→ What you have to do:
Identify every line in the records below that contains the word "should", and copy each of those lines in full.

* begin Dataset excerpts *

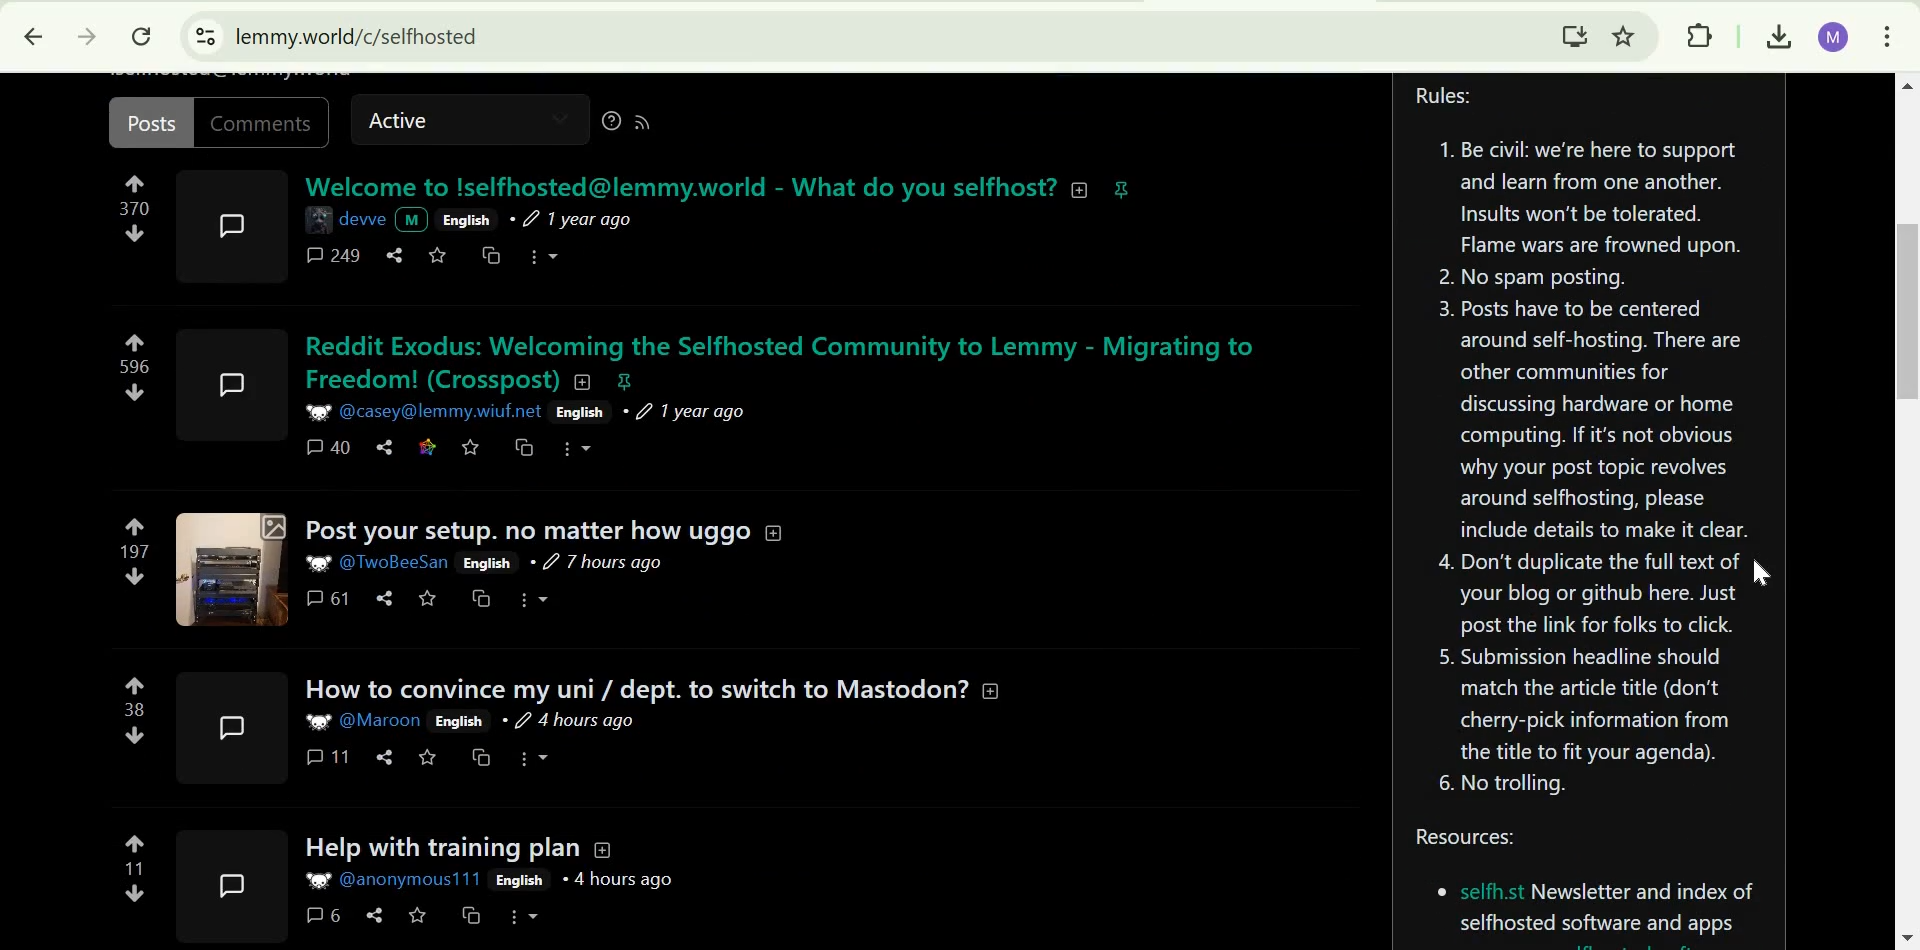 The image size is (1920, 950). I want to click on English, so click(488, 563).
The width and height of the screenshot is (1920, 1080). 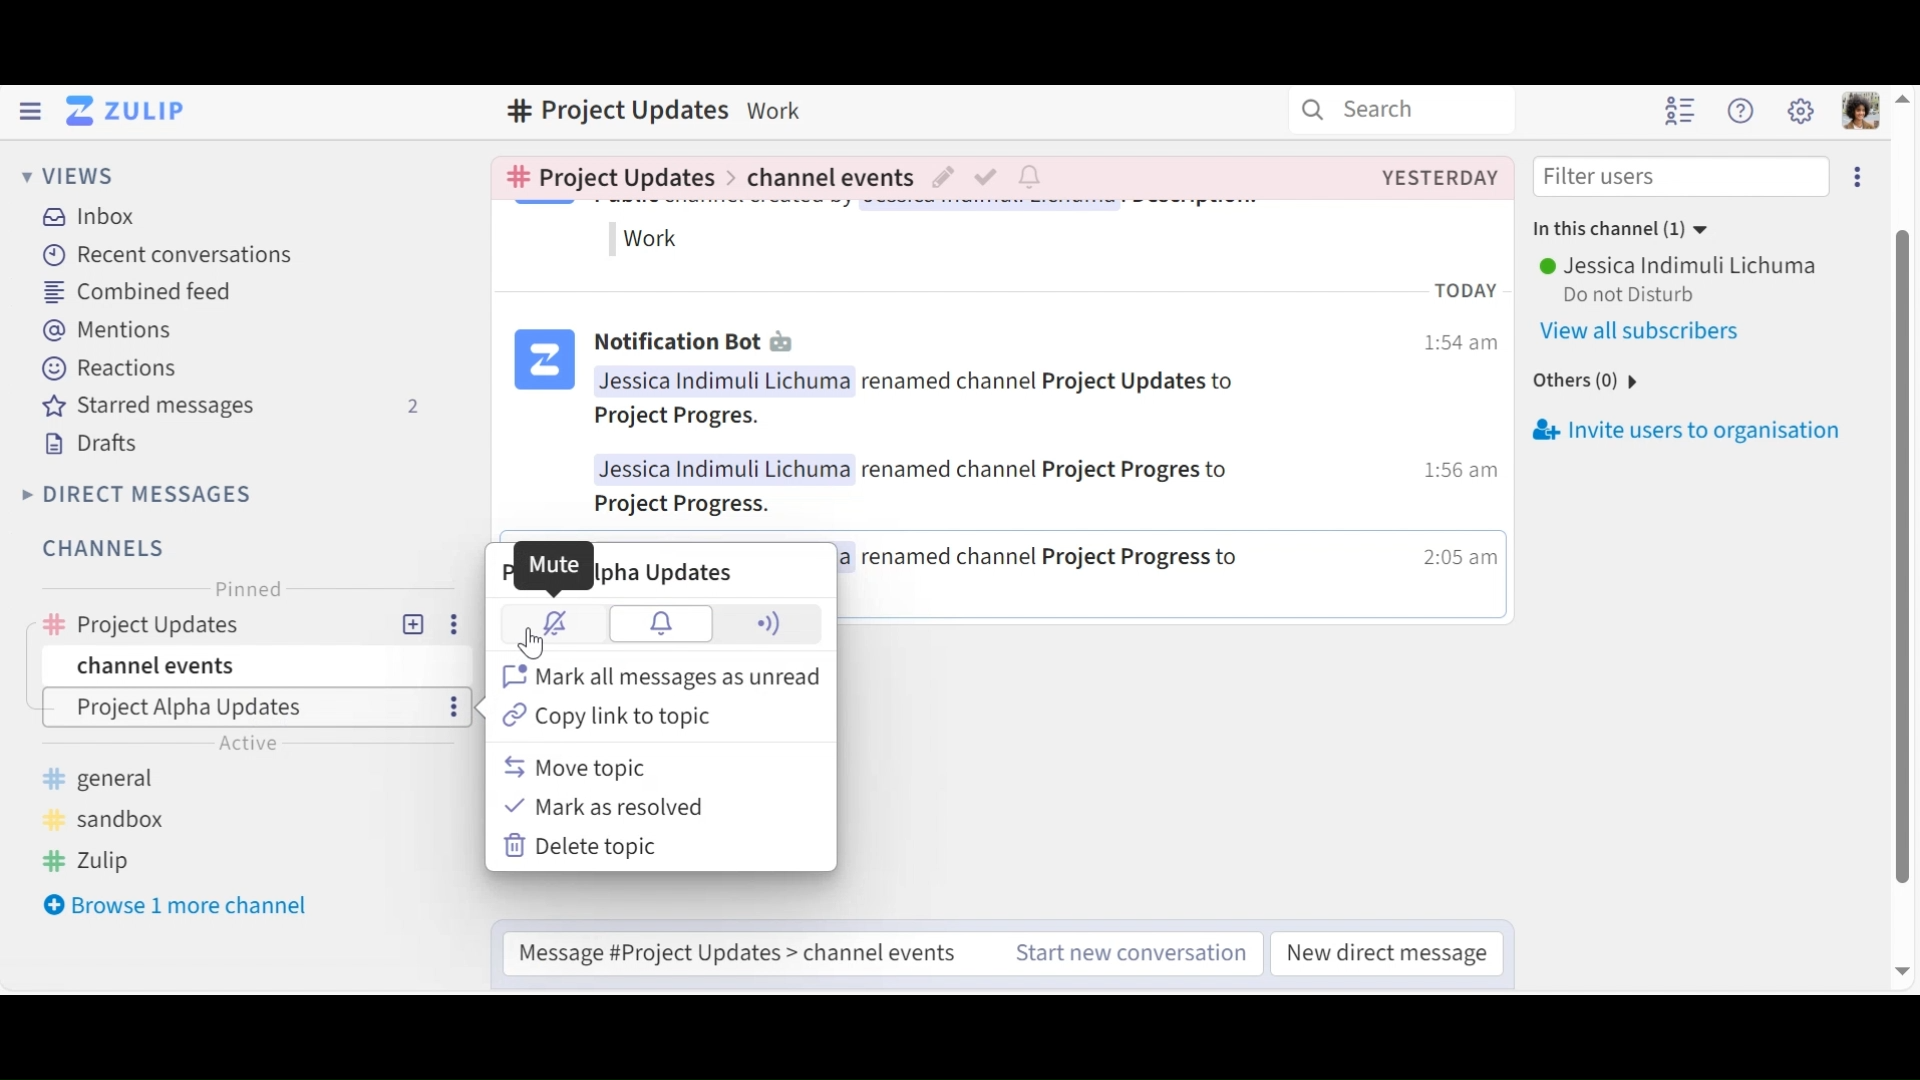 What do you see at coordinates (745, 953) in the screenshot?
I see `Message #Project Updates > channel events` at bounding box center [745, 953].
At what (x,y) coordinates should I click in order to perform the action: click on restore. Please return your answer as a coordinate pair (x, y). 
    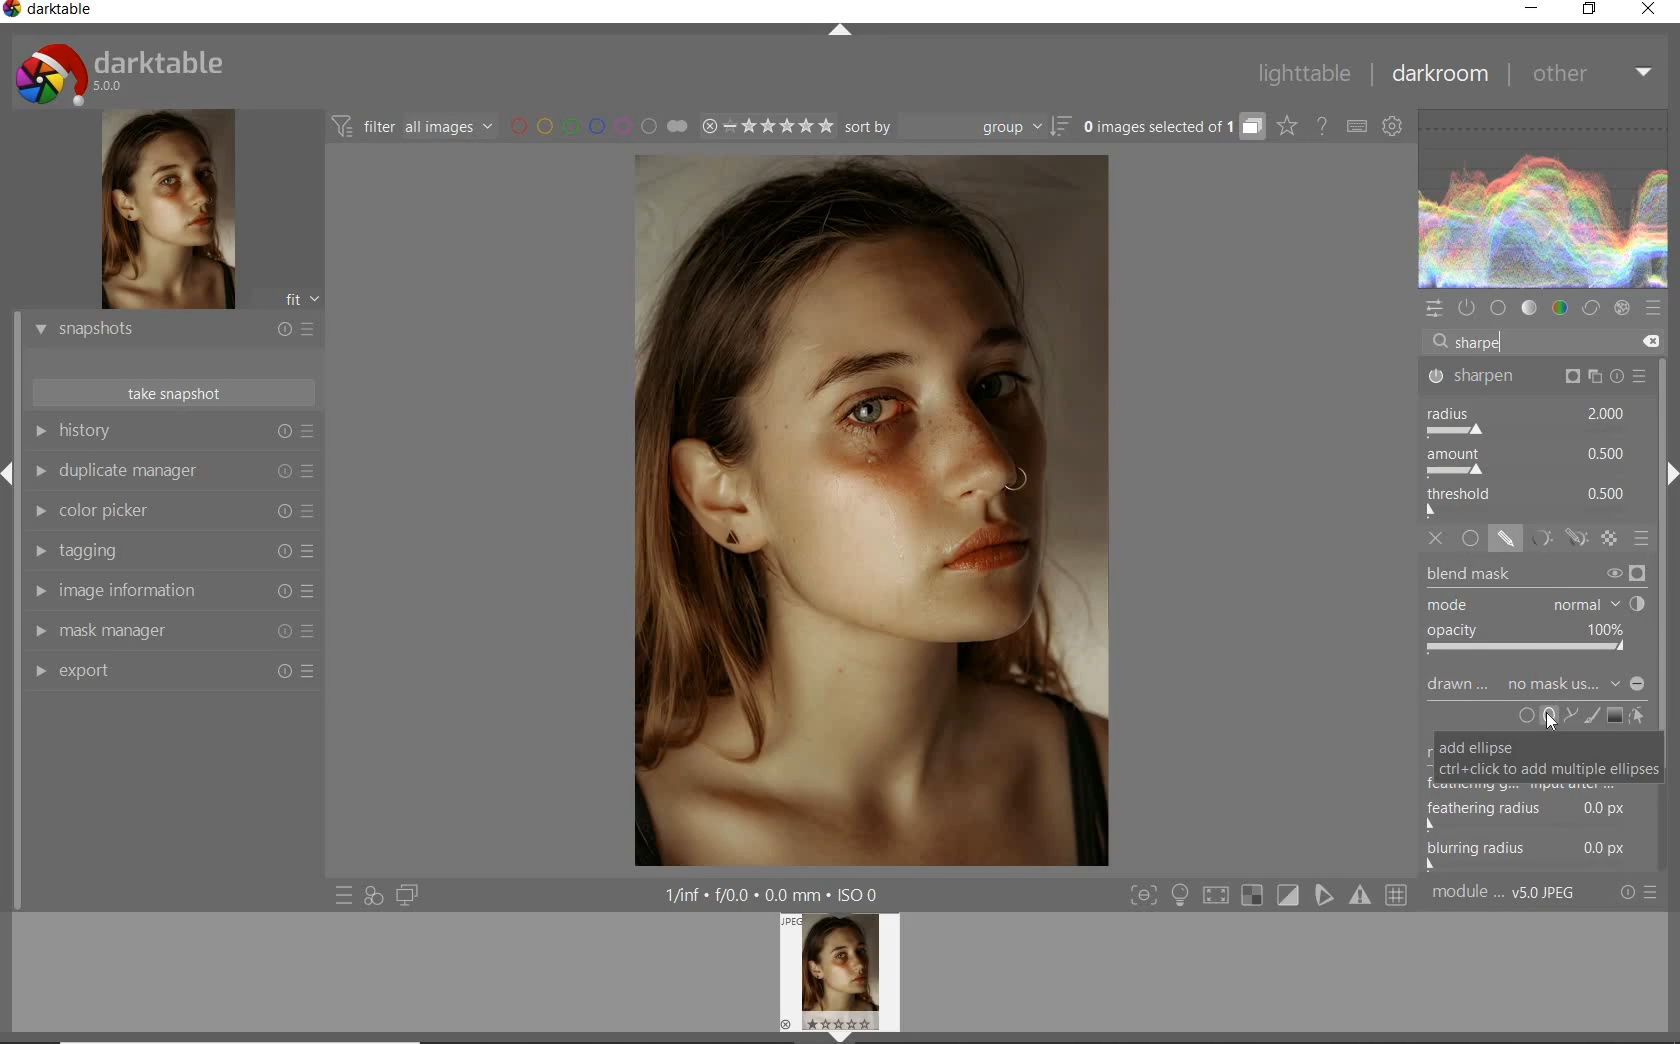
    Looking at the image, I should click on (1590, 9).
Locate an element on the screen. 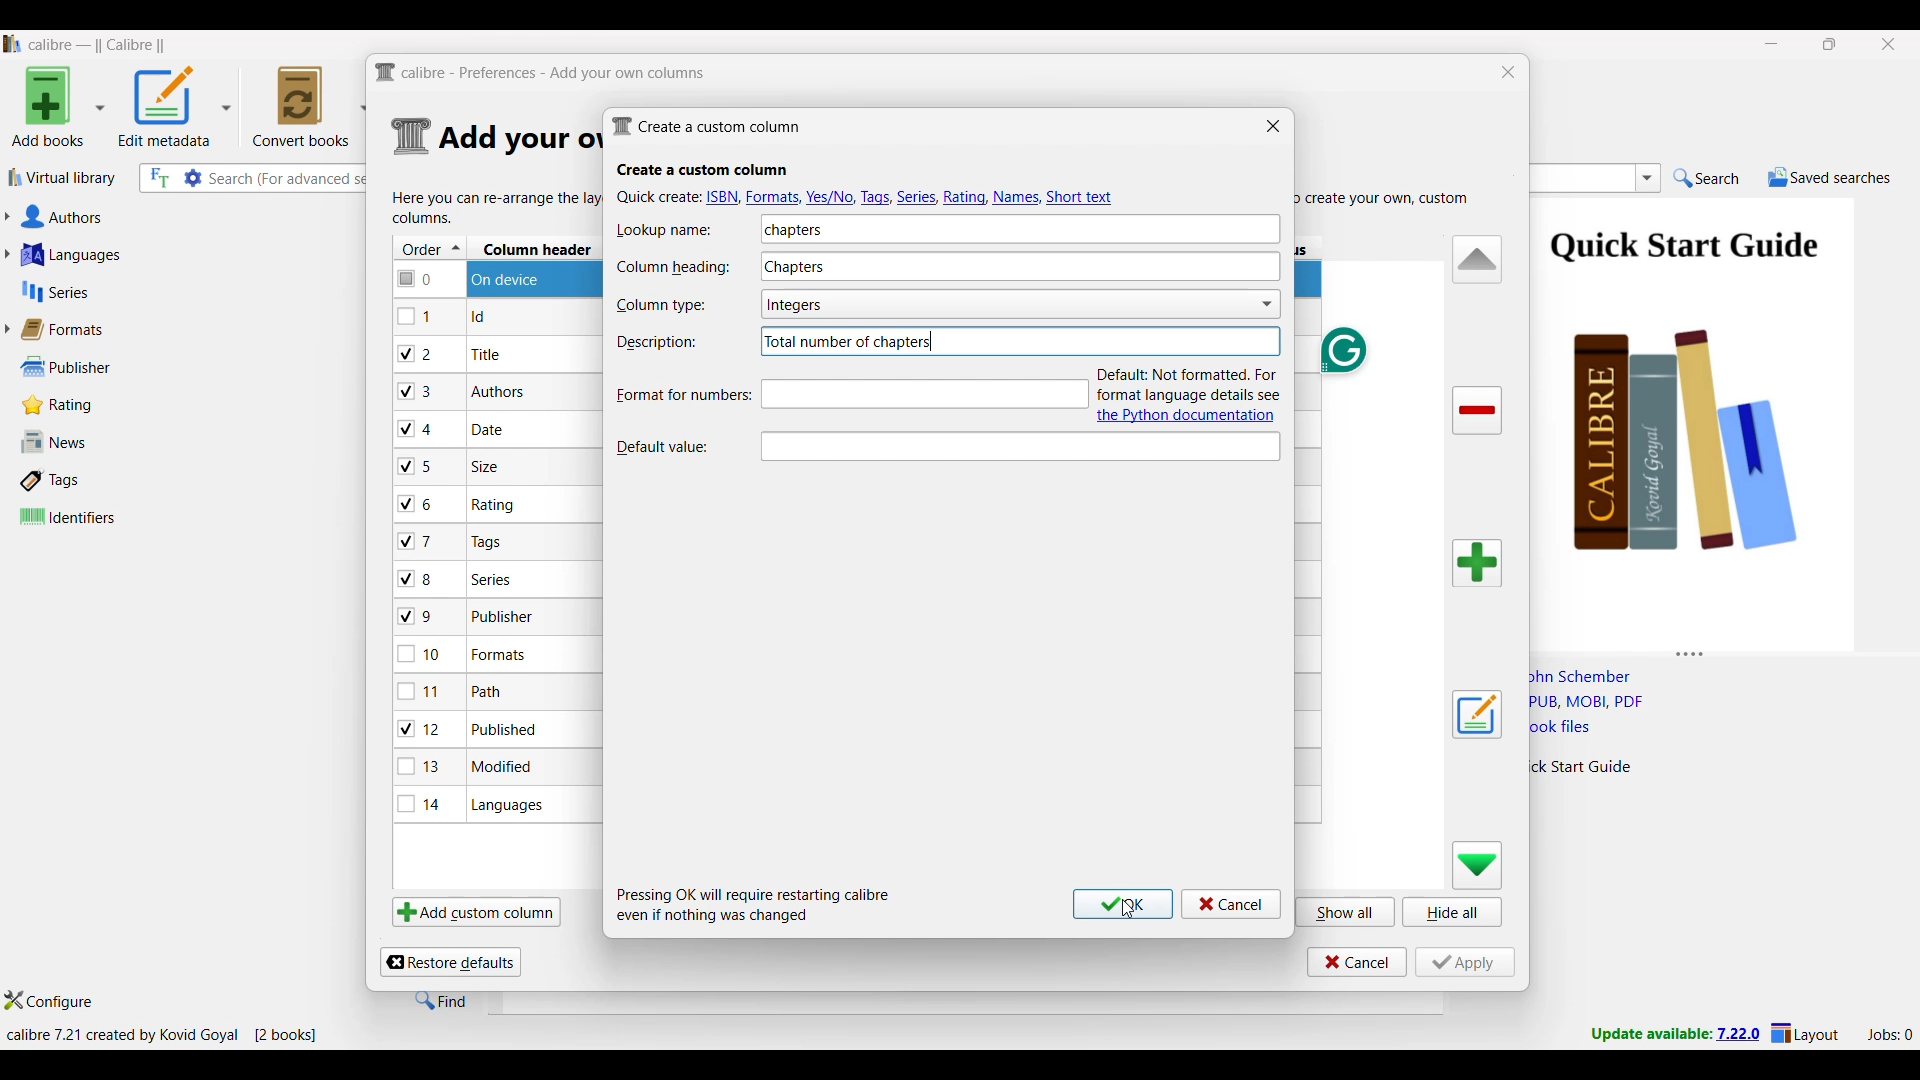 The width and height of the screenshot is (1920, 1080). checkbox - 6 is located at coordinates (419, 505).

* end Dataset excerpts *

→ Final answer:
At what (x,y) coordinates should I click in order to perform the action: click on restore. Please return your answer as a coordinate pair (x, y). 
    Looking at the image, I should click on (1590, 9).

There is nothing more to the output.